T, the common signal is input to a source terminal of the CMOS type FET, the control signal is input to one gate terminal, and an inverted signal of the control signal is input to the other gate terminal. The liquid crystal display device according to claim 2, wherein 8. The video signal supply element is a CMOS type F
ET and an inverter, the CMOS type FET
3. The video signal is input to a source terminal of the second input terminal, the control signal is input to one gate terminal, and a signal obtained by inverting the control signal by an inverter is input to the other gate terminal.
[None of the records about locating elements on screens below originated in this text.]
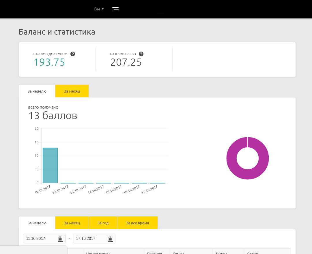Expand the Вы user dropdown

pyautogui.click(x=99, y=9)
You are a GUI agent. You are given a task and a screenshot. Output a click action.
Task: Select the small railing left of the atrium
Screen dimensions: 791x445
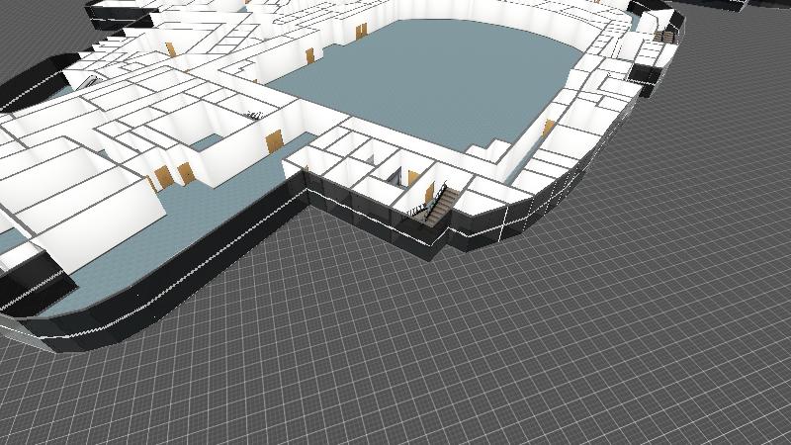click(254, 116)
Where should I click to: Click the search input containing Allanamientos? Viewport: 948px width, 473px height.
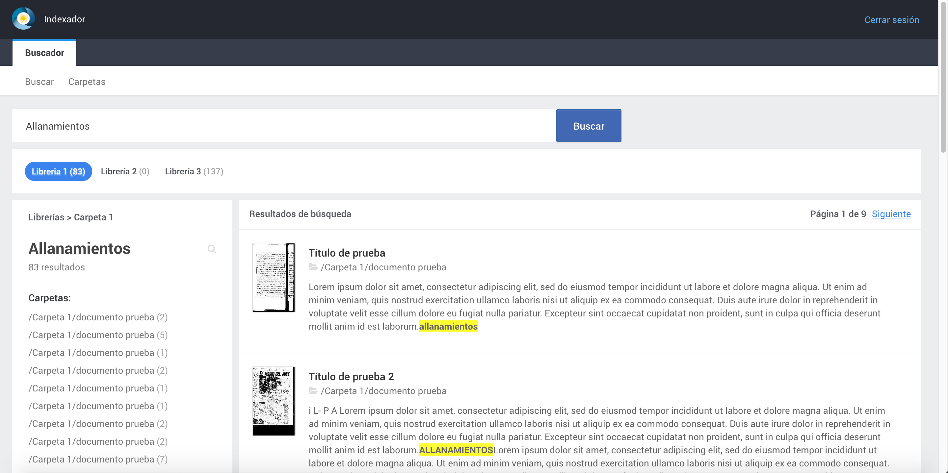(283, 126)
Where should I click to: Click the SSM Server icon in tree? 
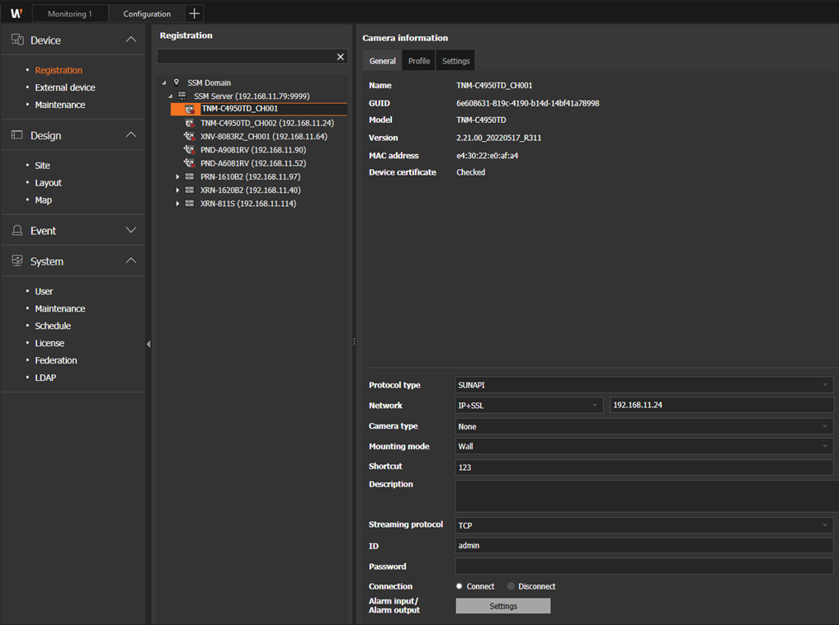click(183, 96)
Liquid crystal display device. 9. Immediately after the power is turned off, the collective control means commonly controls on the potentials of the pixel driving elements corresponding to the respective pixels. Immediately before the power is turned off, the collective control means controls the potential of each pixel. 2. The liquid crystal display device according to claim 1, wherein the potentials of the pixel driving elements are turned off in common. 10. A predetermined minute time after the power is turned off,
The collective control means commonly controls the potentials of the pixel drive elements corresponding to the respective pixels to be on, and a predetermined short time before the power is turned off, the collective control means commonly controls the potentials of the pixel drive elements corresponding to the respective pixels. 2. The liquid crystal display device according to claim 1, wherein the liquid crystal display device is turned off.